Tout à coup Cuddy se précipite dans le salon, la terreur peinte sur la figure, en s’écriant : — Cachez-vous, Milord, cachez-vous ! ils vont entourer la maison.

— De qui parlez-vous ? demanda lord Evandale.

— D’une troupe de cavaliers conduite par Basile Olifant.

— Oh ! Milord, pour l’amour de moi, cachez-vous ! répéta Edith.

— Me cacher ! Non, de par le ciel ! Eût-il un régiment avec lui, je m’ouvrirais un passage. — Cuddy, dites à Holliday et à Hunter de monter à cheval. — Adieu, chère Edith !
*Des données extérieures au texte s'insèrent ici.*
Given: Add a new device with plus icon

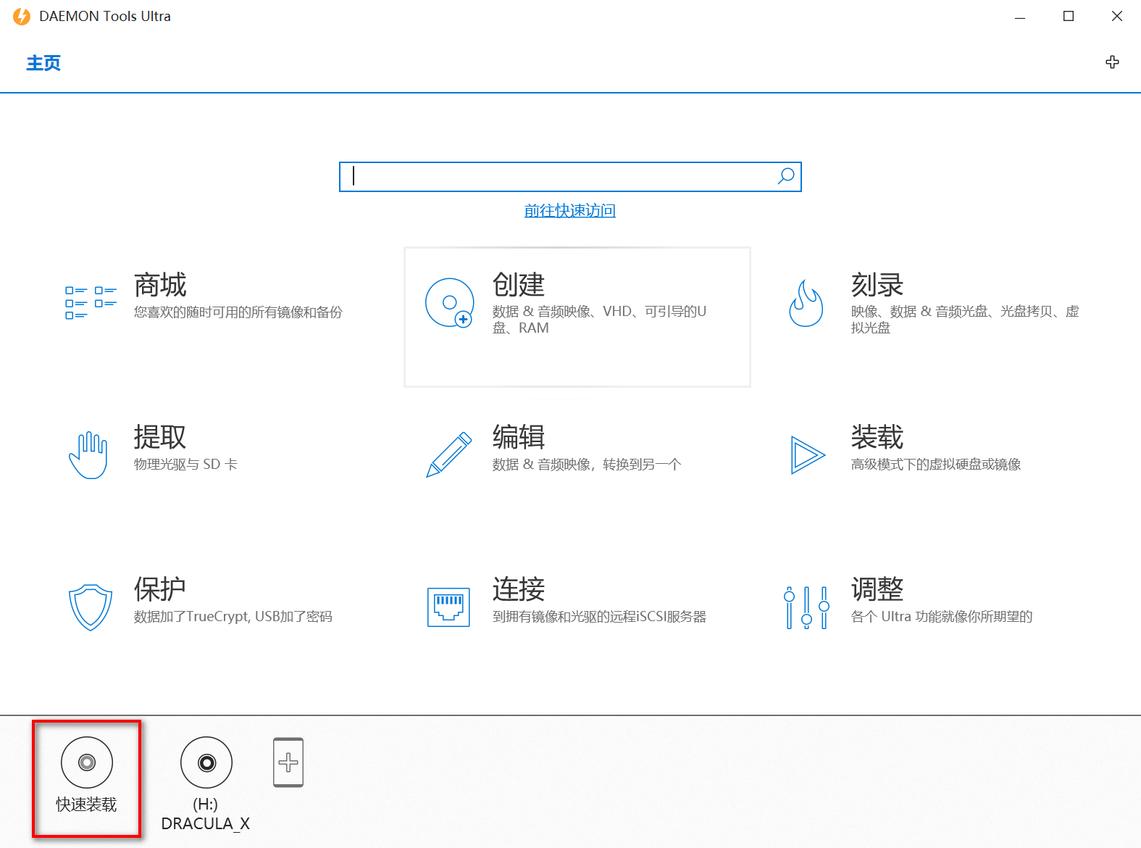Looking at the screenshot, I should (x=288, y=762).
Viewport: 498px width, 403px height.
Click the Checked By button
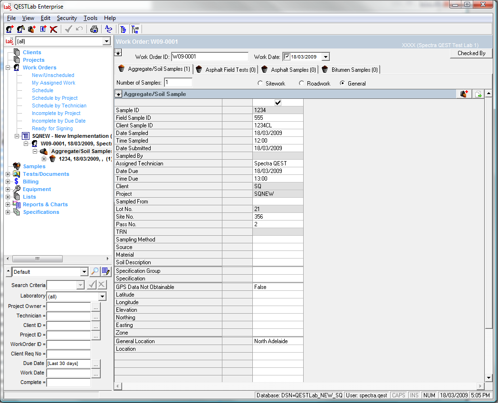tap(471, 53)
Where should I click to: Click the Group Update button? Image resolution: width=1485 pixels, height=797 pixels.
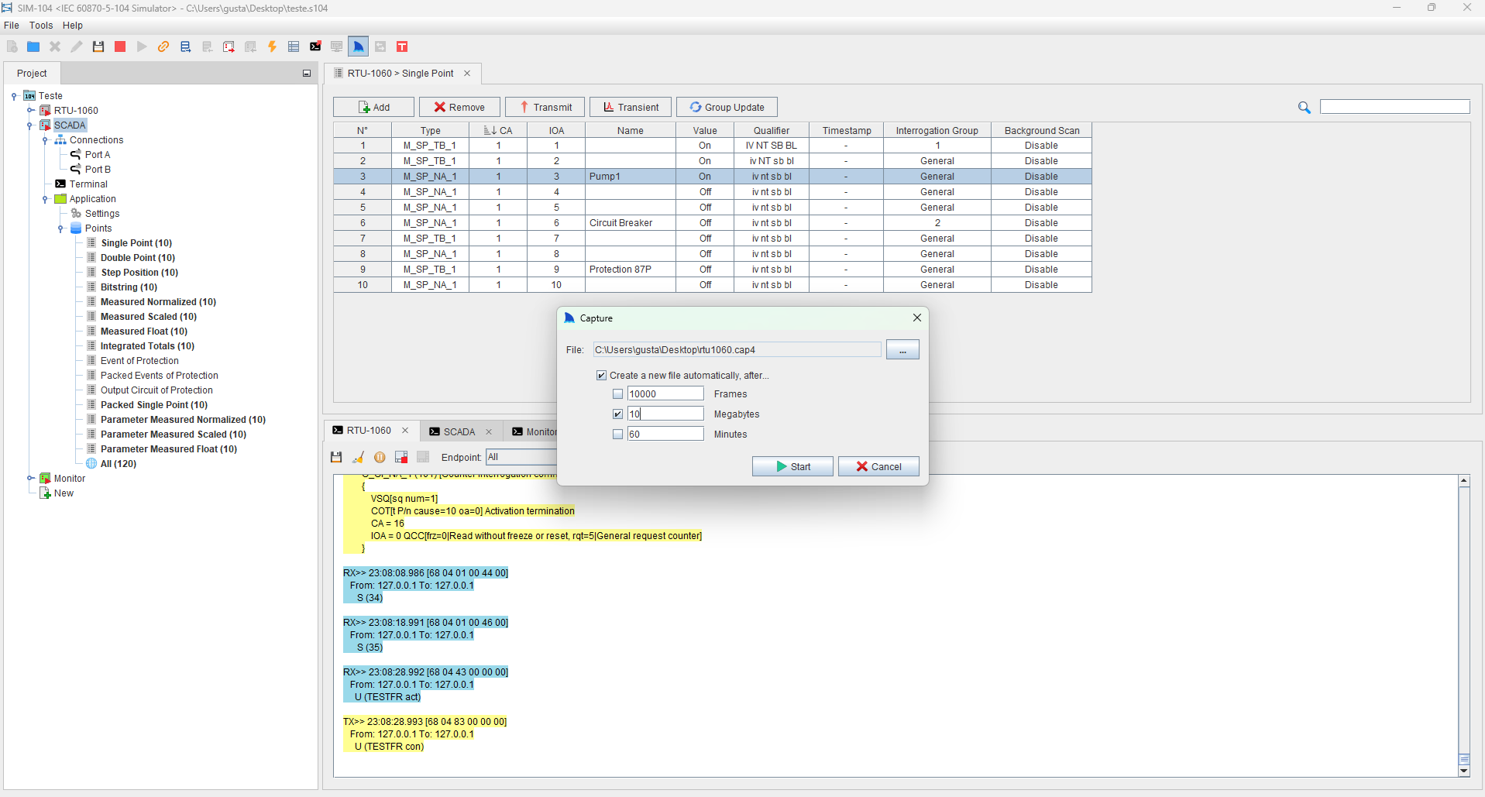pos(727,107)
Il la serra dans ses bras, et ayant fait à la hâte ses adieux à sa sœur et à lady Marguerite, il sauta en selle et partit. La confusion et la terreur régnaient dans la maison, d’où l’on voyait une petite troupe de cavaliers, descendre la colline ; ils avançaient lentement et avec précaution, comme des gens qui ignorent quelles forces on peut avoir à leur opposer.

— Il peut se sauver ! s’écria Edith. — Et ouvrant une fenêtre : — Milord, cria-t-elle, prenez sur la gauche et fuyez à travers champs.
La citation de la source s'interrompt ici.